Geraniums are easily overwintered as rooted cutting taken early in October and put in small pots. Keep them cool and don't over water, but if you wish to build up stock then water and feed oftener and grow in a light warm greenhouse or windowsill. Take the tops out for cuttings as soon as big enough, then take another cutting from the second cutting once it has put on a bit of growth. Grow them fast and repeat the process. It is possible to get ten plants from one plant by late spring.
I will be sowing my Meconopsis, (Himalayan blue poppy) now that it has been in the fridge for three months. It will remain outdoors to complete its stratification period and hopefully germinate in spring.
My saskatoon seed and now Aronia also get stratified before they will germinate.
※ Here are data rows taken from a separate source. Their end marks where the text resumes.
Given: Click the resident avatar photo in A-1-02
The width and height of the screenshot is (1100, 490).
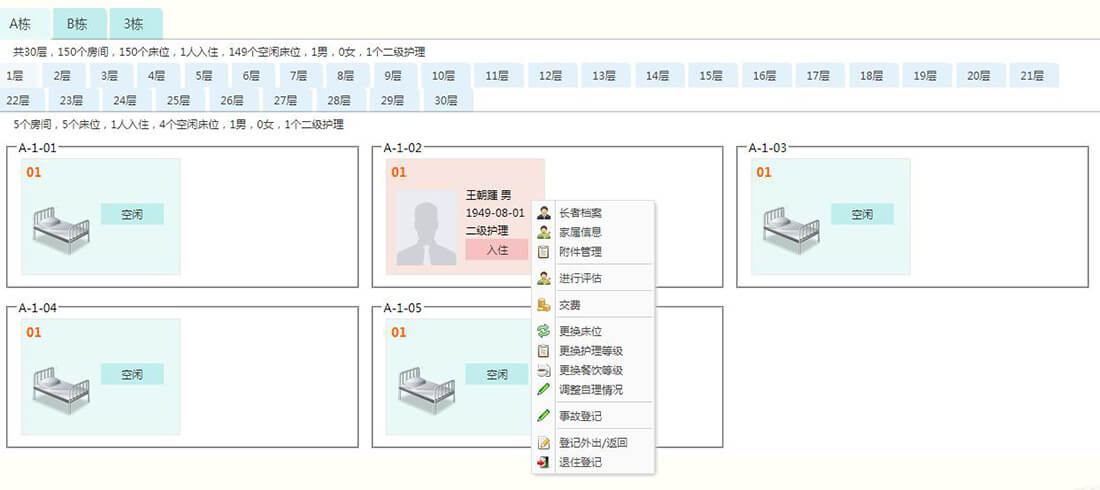Looking at the screenshot, I should click(426, 227).
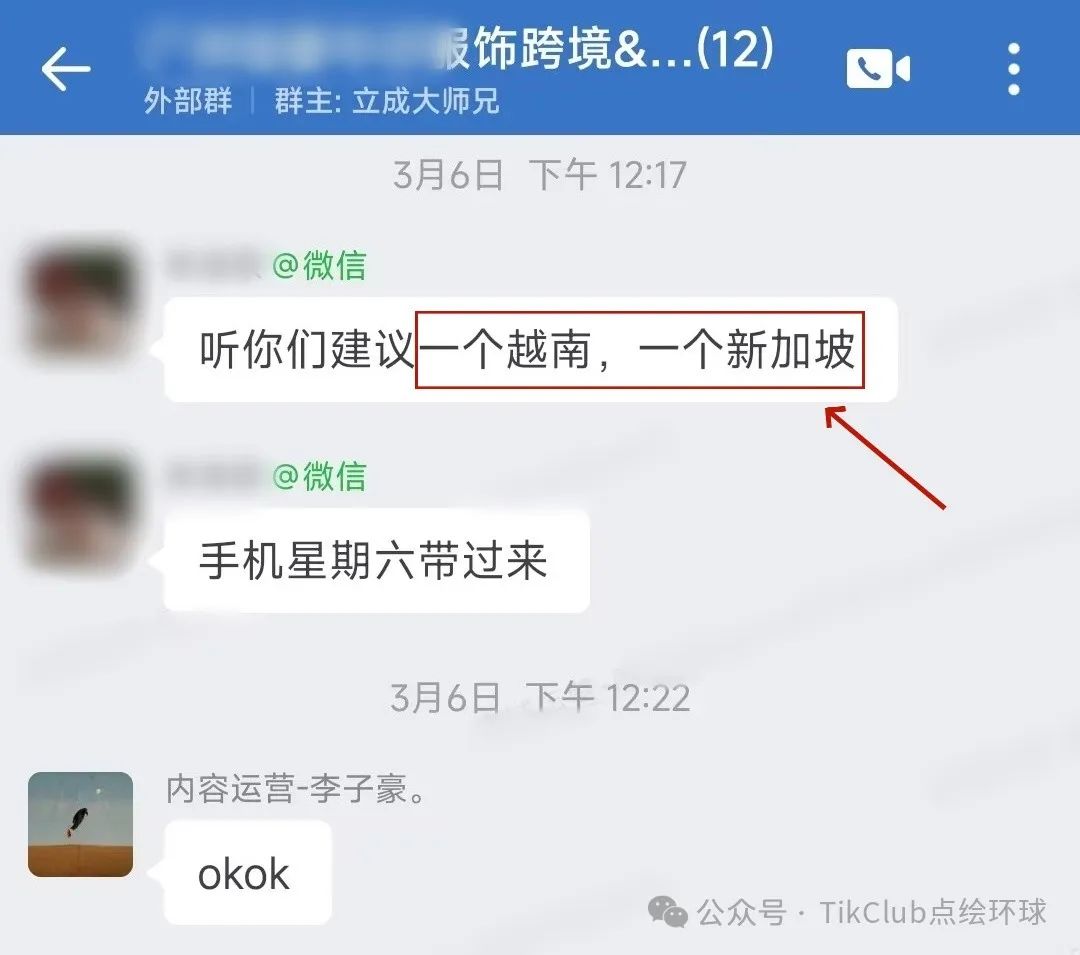Screen dimensions: 1080x955
Task: Tap the WeChat logo in the watermark
Action: [x=667, y=912]
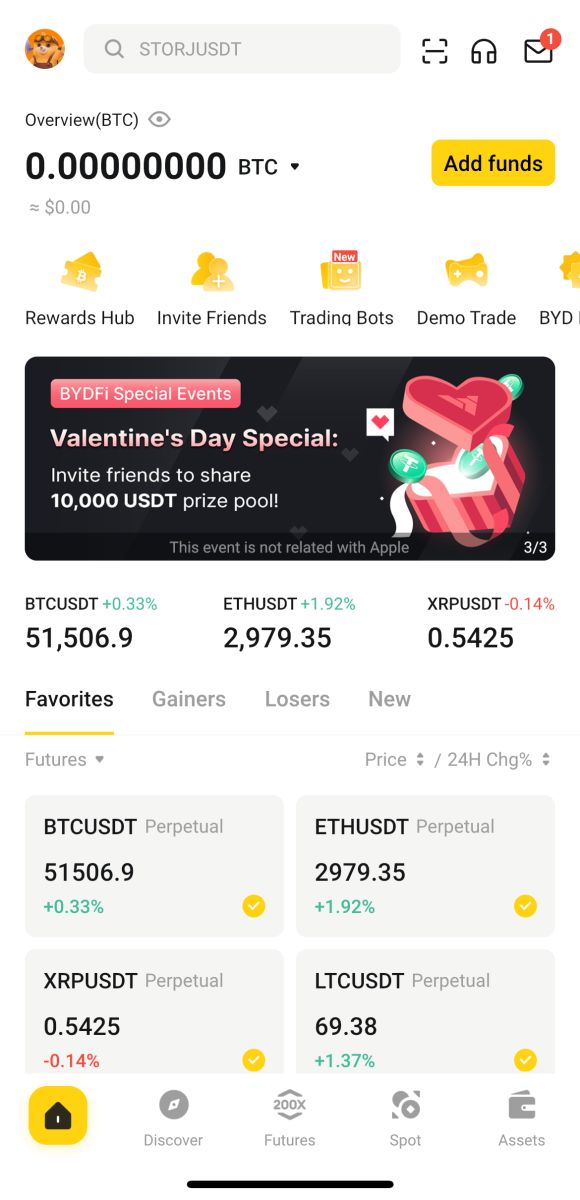Go to the Discover section
Viewport: 580px width, 1200px height.
point(173,1117)
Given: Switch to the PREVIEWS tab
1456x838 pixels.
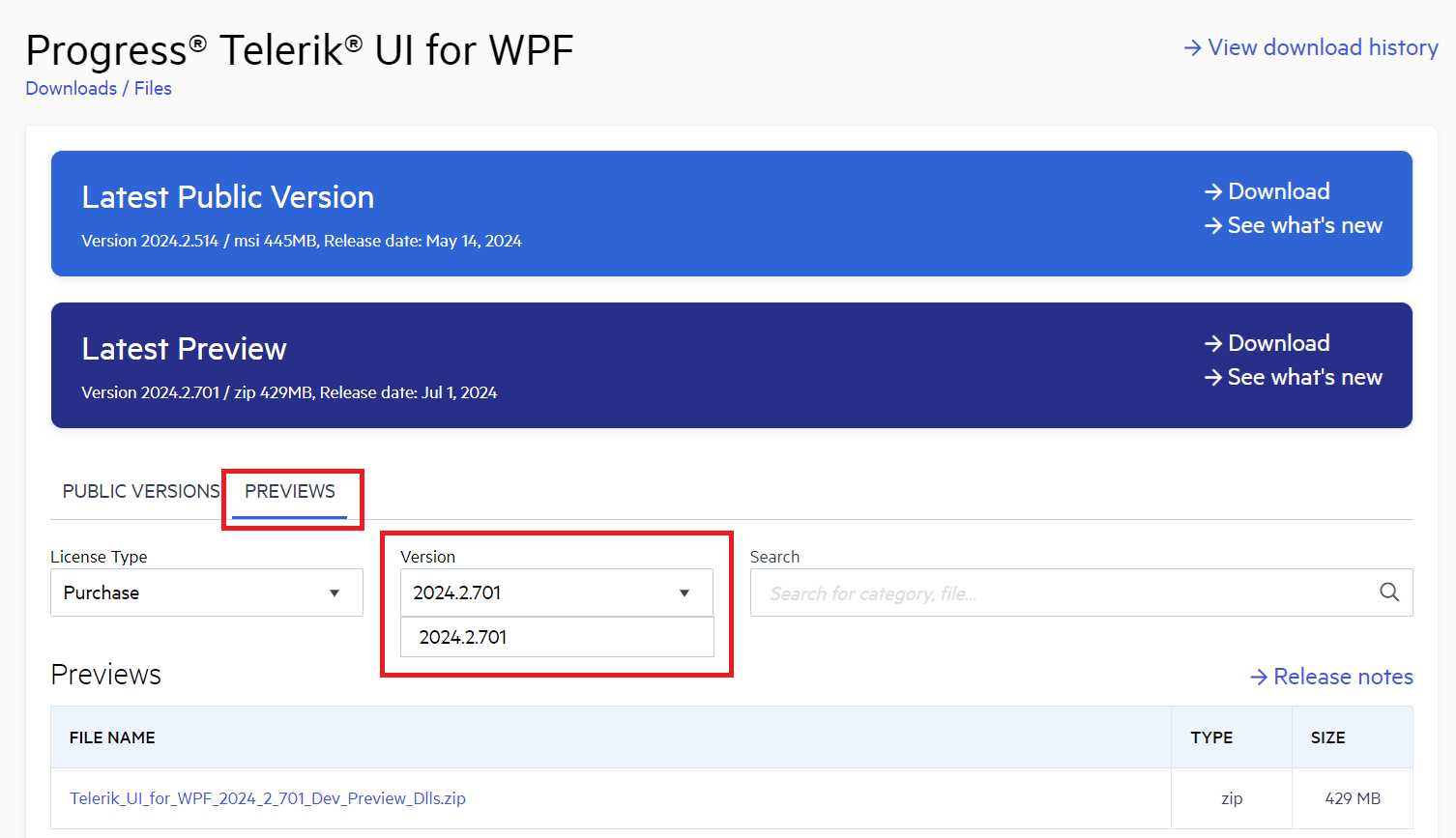Looking at the screenshot, I should coord(290,491).
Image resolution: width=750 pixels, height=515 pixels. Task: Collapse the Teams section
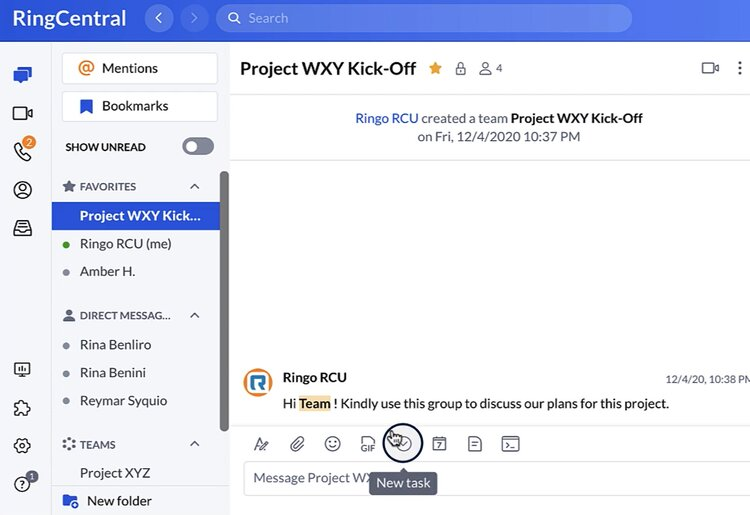click(x=195, y=444)
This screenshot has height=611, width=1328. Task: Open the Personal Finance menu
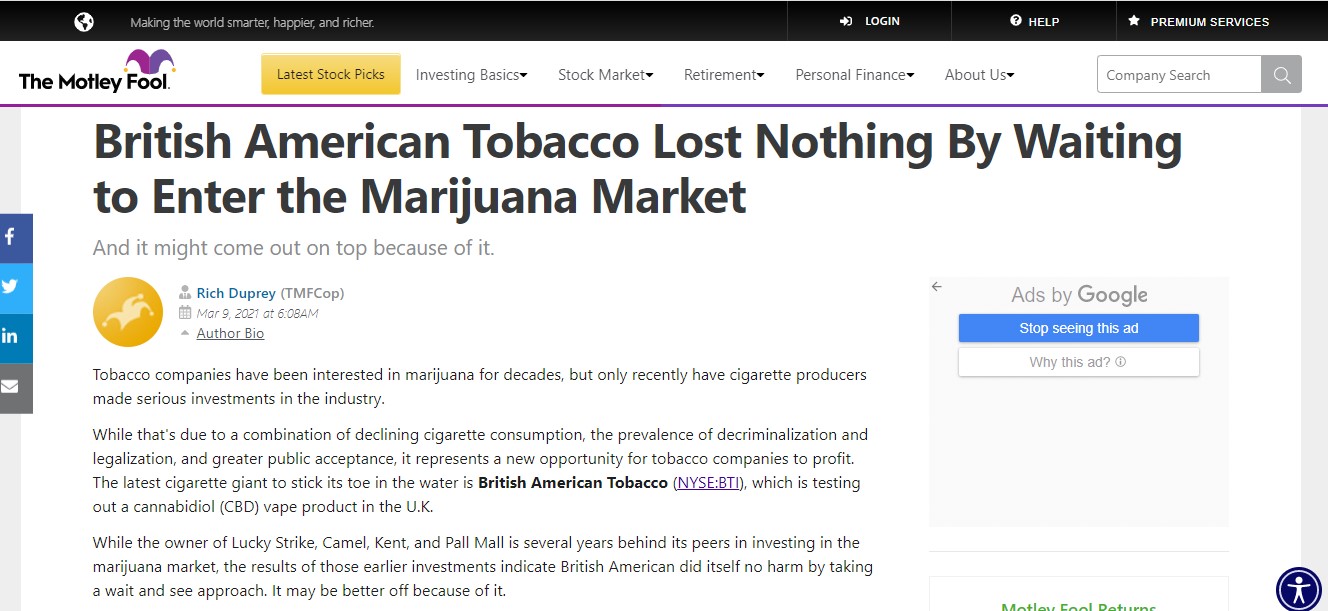coord(855,75)
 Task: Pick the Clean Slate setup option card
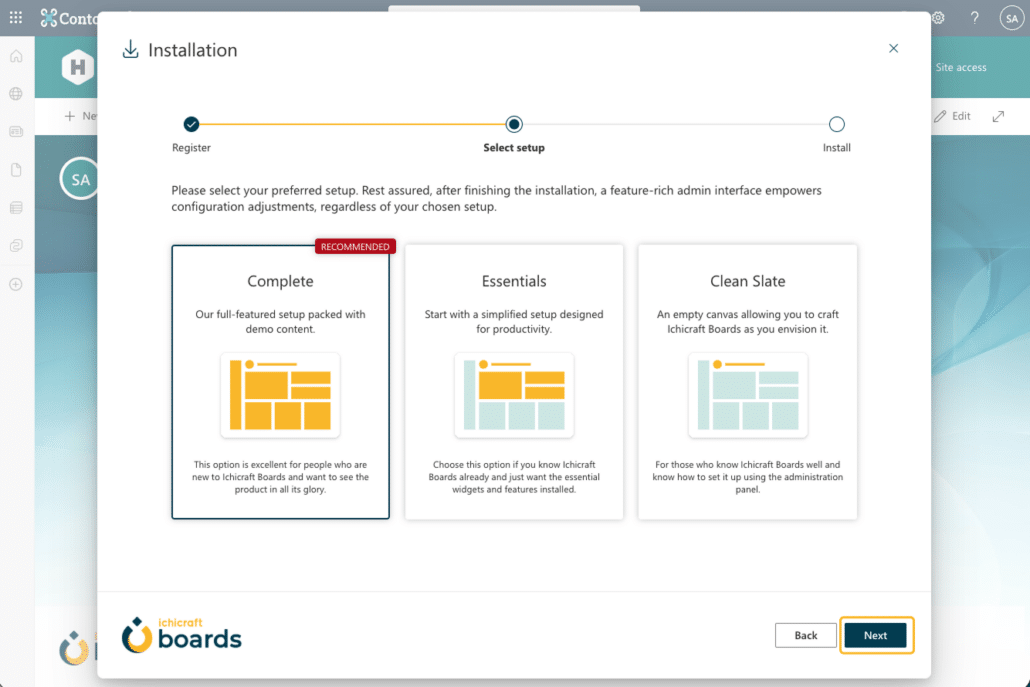tap(748, 382)
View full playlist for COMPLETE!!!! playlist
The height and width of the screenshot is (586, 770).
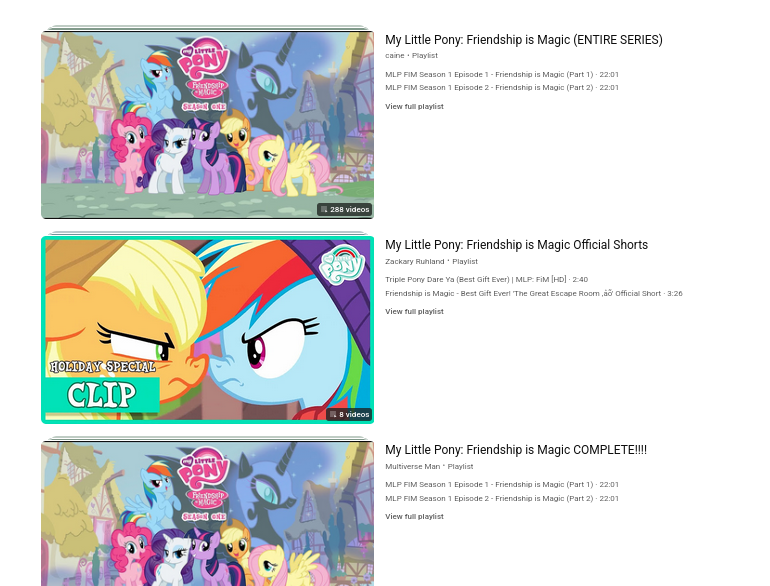pos(414,516)
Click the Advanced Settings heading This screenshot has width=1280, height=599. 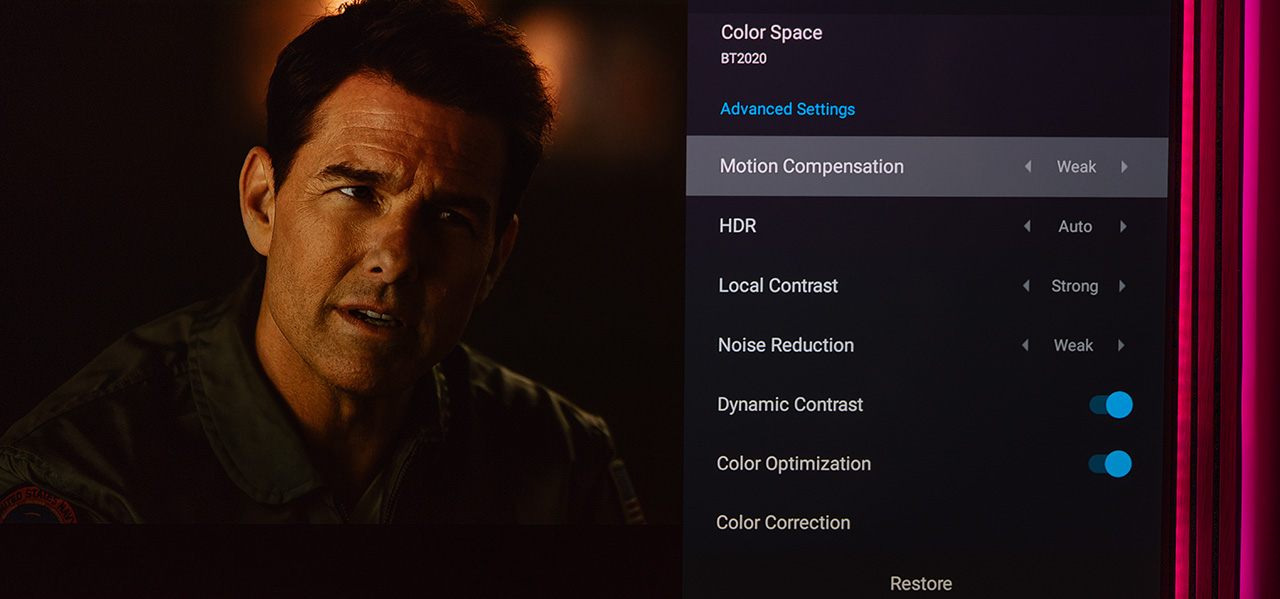787,109
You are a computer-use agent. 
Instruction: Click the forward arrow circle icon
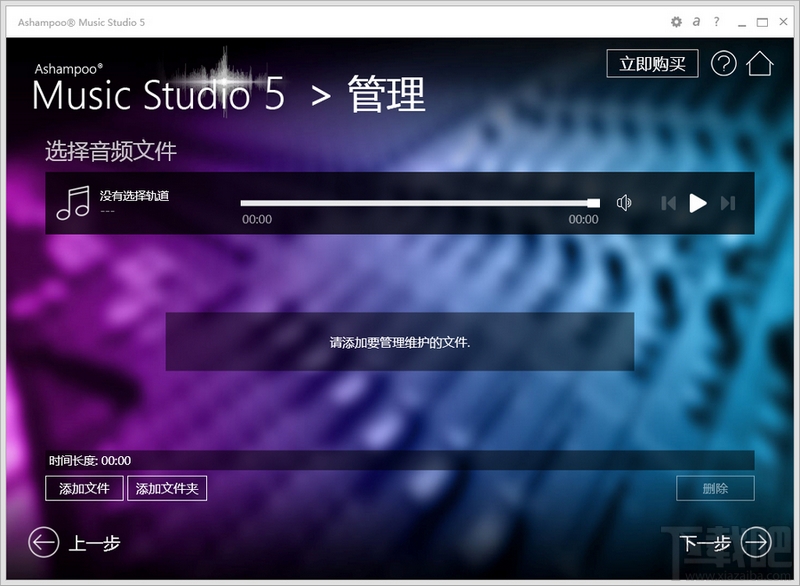click(755, 541)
Select good berries at harvest time and squeeze them out of the flesh as soon as possible as the flesh contains germination inhibiting hormones. Wash them and use a kitchen roll to remove the worst of the moisture then store them in moist kitchen roll in the fridge. Do not let them dry out. Sow the seed outdoors in a prepared seedbed or in containers and keep these outside to weather. Germination should occur in spring. However this year my saskatoon variety Smoky has started to germinate. This is October so I do not know if the young seedlings will survive the winter so Smoky will go into my cold greenhouse for a wee bit of protection.

Spring bedding

Now that autumn appears to be with us most of my summer display of bedding plants in beds, tubs and hanging baskets is over. My geraniums are still colourful, so I will leave them alone for another week, and my tuberous begonias still think it is summer. They are still brilliant so no harm will come to them at this stage, even if I have bags of tulips, hyacinths and crocus eager to get planted.
Tubs of begonias will be replaced with a mixture of polyanthus underplanted with scented hyacinths. Smaller pots and hanging baskets will be planted with winter pansies and some crocus, and my main flower beds will be planted with wallflower grown from seed on my allotment, and a mixture of Darwin Hybrid tulips once I finally decide the geraniums are past their best.